Melanie Davies, Professor of Diabetes Medicine, with the University of Leicester, in England, and colleagues reported their findings in the February 10, 2011, issue of Diabetic Medicine.
According to the researchers, “Patient-reported outcomes and treatment satisfaction are important factors to consider when choosing a glucose lowering therapy for patients with Type 2 diabetes.”
The patient-reported outcomes evaluation was a substudy of a 26-week randomized, open-label trial comparing the once-daily injectable liraglutide with once-daily oral sitagliptin, both added to metformin. The substudy was designed to evaluate treatment satisfaction using the Diabetes Treatment Satisfaction Questionnaire (DTSQ) at baseline and 26 weeks.
In the main trial, a total of 658 patients were randomized to receive once daily injectable liraglutide at a dose of 1.2 mg or 1.8 mg, or 100 mg of oral sitagliptin. All patents were also given 1500 mg of metformin daily.
Liraglutide led to greater glycosylated hemoglobin (HbA1c) reduction than oral sitagliptin. The mean HbA1c reduction was 1.5%, 1.2% and 0.9% (7, 10 and 14 mmol⁄ mol) for liraglutide 1.8 mg, 1.2 mg and sitagliptin, respectively (P < 0.0001 for both liraglutide doses vs. sitagliptin). Patients receiving liraglutide also lost more weight (3 kg vs.1 kg; P < 0.0001).
A total of 505 patients were included in the patient-reported outcomes substudy. Overall treatment satisfaction, calculated by adding satisfaction scores for ‘current treatment’, ‘convenience’, ‘flexibility’, ‘understanding’, ‘recommend’, and ‘continue’, improved in all groups at 26 weeks. A greater improvement was seen in patients given 1.8 mg of liraglutide compared with sitagliptin (P = 0.03).
According to the researchers, the improved satisfaction with 1.8 mg of liraglutide “may reflect greater HbA1c reduction and weight loss.”
Patients perceived themselves to be hyperglycemic significantly less frequently with liraglutide 1.8 mg (P < 0.0001) and 1.2 mg (P = 0.01). However, perceived frequency of hypoglycemia was similar across all groups.

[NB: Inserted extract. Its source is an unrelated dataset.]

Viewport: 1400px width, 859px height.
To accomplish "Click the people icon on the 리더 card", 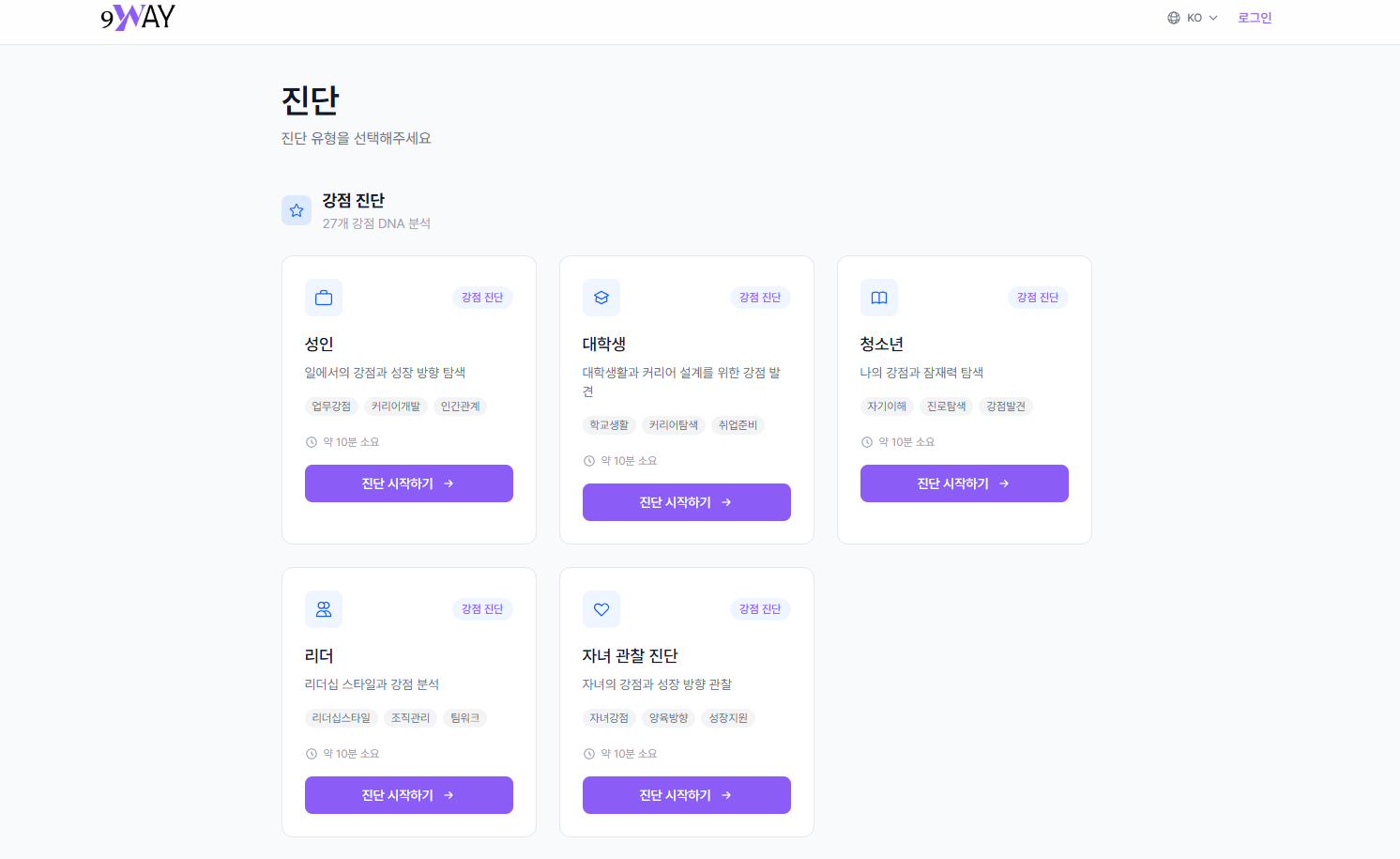I will [323, 608].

“These results challenge the perception that patients ‘prefer’ oral to injected glucose-lowering therapies,” the researchers note. However, according to the researchers, there is reluctance for clinicians to prescribe injectable therapies.

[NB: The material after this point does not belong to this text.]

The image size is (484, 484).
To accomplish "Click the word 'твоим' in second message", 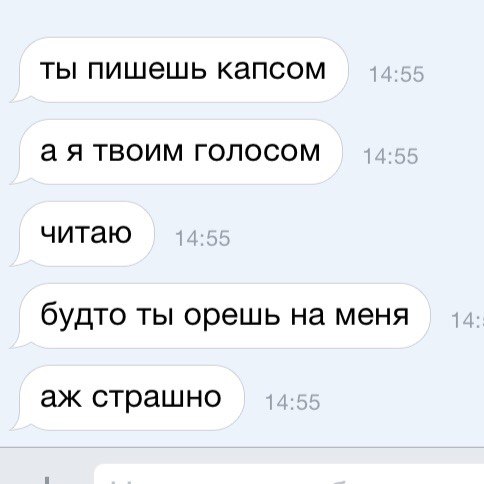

“This reluctance to prescribe GLP-1 receptor agonists fail to take into account the fact that many commonly used anti-diabetic therapies are associated with weight gain and hypoglycemia, both of which negatively affect patient quality of life, and that weight gain itself may exacerbate other components of the metabolic syndrome,” they note.
The study was funded by Watermeadow Medical (supported by Novo Nordisk A⁄ S, Bagsvaerd, Denmark). All authors either receive grant support from or are employees of Novo Nordisk.
Diabetic Medicine. February 10, 2011 online.